§ **Text block**:
The Orthodox calendar is rich for mysteries. There are apparently simple and even trivial things, we do not even think about. For example, we can mention the date of the beginning of the new year. Any reasonable person of the modern world, if only they are not the stickers of an exotic tradition, will say that the date is January 1. It seems natural since we count months beginning from January. Here is also the winter solstice, after which days become longer. What is more, the feast of the Nativity of Christ is celebrated on December 25, and we can state that when the Word became flesh, God was born into this world, it became the moment from which we could count our time.
However, the Orthodox Church considers September 1 as the first day of the year. Why so? There are several answers to this question but most of them are connected with the number 7, one way or another, while September is the 7th month if counting from March. The thing is that March was the first month of the biblical year for ancient Hebrews.
The number 7 is symbolic for biblical consciousness. According to the biblical story, “on the seventh day God ended His work which He had done, and He rested on the seventh day from all His work which He had done. Then God blessed the seventh day and sanctified it, because in it He rested from all His work which God had created and made” (Genesis 2:2-3). So, for people living in the world of the Bible, the number 7 and the 7th month are some kind of wholeness, like something completed, after which the cycle begins again.

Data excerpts
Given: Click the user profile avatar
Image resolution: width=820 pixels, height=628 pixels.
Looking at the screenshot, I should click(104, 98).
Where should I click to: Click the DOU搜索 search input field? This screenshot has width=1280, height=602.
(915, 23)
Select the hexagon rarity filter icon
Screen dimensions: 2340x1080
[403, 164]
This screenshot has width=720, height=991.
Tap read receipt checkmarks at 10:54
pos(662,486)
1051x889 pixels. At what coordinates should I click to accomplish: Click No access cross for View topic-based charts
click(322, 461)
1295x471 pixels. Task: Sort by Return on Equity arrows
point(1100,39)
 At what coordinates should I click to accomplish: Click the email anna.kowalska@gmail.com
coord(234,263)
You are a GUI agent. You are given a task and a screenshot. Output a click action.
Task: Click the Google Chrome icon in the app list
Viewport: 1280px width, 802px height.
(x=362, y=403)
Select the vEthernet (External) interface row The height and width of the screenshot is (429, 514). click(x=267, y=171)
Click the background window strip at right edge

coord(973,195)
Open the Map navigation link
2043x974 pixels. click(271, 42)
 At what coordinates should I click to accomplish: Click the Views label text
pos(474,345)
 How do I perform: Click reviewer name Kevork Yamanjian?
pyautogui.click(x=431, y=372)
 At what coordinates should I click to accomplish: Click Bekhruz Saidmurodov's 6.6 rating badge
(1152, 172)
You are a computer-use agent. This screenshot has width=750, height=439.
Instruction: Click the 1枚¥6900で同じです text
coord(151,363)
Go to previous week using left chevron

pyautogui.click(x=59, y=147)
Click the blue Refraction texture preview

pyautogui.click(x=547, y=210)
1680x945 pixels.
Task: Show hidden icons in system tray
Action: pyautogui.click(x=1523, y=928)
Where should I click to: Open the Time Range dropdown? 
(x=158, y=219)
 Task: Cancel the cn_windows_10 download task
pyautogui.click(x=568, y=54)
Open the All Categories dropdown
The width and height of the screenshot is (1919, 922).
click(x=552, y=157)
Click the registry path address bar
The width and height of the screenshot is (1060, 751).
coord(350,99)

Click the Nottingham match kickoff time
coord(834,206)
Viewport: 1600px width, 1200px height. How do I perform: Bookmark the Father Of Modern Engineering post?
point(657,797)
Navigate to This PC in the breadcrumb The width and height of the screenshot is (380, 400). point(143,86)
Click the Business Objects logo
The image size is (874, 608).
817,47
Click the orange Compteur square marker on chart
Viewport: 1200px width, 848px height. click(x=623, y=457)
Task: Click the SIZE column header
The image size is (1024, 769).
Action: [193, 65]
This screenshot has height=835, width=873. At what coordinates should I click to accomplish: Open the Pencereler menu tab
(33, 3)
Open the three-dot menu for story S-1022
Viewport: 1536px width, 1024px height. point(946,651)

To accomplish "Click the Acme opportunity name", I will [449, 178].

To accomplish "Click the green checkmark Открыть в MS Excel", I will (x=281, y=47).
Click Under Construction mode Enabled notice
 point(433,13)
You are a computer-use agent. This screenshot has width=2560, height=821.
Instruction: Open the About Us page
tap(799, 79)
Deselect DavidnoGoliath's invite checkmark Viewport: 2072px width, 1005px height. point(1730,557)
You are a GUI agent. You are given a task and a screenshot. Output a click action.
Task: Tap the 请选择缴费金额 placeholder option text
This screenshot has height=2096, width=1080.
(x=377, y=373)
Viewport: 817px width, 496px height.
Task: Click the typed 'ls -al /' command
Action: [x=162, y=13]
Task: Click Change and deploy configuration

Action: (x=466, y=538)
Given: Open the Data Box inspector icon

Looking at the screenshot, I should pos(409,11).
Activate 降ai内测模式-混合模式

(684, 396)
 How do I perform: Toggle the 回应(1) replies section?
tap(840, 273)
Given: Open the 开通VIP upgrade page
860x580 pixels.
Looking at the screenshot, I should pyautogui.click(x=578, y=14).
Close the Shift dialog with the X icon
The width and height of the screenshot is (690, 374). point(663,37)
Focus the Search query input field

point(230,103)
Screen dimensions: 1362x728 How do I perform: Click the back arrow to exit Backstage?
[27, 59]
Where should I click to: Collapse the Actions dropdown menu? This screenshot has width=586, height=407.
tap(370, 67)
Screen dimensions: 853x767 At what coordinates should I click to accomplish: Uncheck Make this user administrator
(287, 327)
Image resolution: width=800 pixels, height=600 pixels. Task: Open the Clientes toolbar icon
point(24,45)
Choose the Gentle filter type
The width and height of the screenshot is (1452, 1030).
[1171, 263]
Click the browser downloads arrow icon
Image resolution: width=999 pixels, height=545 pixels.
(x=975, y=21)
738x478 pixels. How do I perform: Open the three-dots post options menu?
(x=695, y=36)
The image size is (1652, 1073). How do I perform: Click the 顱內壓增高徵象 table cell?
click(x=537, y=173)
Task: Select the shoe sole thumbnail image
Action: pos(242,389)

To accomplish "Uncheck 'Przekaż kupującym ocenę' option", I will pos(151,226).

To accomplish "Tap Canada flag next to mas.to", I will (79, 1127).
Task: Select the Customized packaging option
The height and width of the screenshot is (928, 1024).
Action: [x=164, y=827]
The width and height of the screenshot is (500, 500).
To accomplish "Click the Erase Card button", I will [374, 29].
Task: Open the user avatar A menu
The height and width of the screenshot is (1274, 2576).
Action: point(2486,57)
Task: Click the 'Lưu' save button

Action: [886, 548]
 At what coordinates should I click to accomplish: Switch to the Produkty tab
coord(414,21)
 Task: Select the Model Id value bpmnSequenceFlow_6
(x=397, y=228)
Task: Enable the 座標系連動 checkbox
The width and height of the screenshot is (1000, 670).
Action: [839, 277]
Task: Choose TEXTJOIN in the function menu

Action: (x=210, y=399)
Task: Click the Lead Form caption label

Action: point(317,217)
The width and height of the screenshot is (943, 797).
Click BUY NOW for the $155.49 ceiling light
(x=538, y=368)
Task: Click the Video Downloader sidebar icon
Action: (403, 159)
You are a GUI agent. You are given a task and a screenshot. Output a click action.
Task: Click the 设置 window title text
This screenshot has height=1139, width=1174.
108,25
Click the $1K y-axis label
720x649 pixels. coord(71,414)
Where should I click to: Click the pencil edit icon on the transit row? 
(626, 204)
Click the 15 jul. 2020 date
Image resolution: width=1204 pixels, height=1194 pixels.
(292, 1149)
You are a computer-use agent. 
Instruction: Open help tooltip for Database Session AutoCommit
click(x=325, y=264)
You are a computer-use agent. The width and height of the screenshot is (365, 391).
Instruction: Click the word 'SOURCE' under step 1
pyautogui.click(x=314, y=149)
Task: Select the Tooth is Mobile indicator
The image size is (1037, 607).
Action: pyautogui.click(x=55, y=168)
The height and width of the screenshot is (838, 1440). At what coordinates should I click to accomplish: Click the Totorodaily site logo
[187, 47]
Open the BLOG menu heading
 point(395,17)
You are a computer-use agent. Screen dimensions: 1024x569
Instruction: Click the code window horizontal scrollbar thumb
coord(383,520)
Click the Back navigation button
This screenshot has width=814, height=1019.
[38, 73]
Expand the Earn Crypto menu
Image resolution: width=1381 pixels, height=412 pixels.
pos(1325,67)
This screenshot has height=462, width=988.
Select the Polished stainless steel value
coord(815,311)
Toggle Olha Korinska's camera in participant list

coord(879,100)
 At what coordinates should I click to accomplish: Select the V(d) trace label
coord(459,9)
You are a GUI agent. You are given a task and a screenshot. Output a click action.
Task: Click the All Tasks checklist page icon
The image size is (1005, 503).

§ **Exercises**:
1. In the text on the Orthodox calendar, which day does the Orthodox Church treat as the first day of the year?
2. Write out the Orthodox calendar text word for word, from "The Orthodox calendar" to "count our time.".

§ **Responses per task**:
1. September 1.

2.
The Orthodox calendar is rich for mysteries. There are apparently simple and even trivial things, we do not even think about. For example, we can mention the date of the beginning of the new year. Any reasonable person of the modern world, if only they are not the stickers of an exotic tradition, will say that the date is January 1. It seems natural since we count months beginning from January. Here is also the winter solstice, after which days become longer. What is more, the feast of the Nativity of Christ is celebrated on December 25, and we can state that when the Word became flesh, God was born into this world, it became the moment from which we could count our time.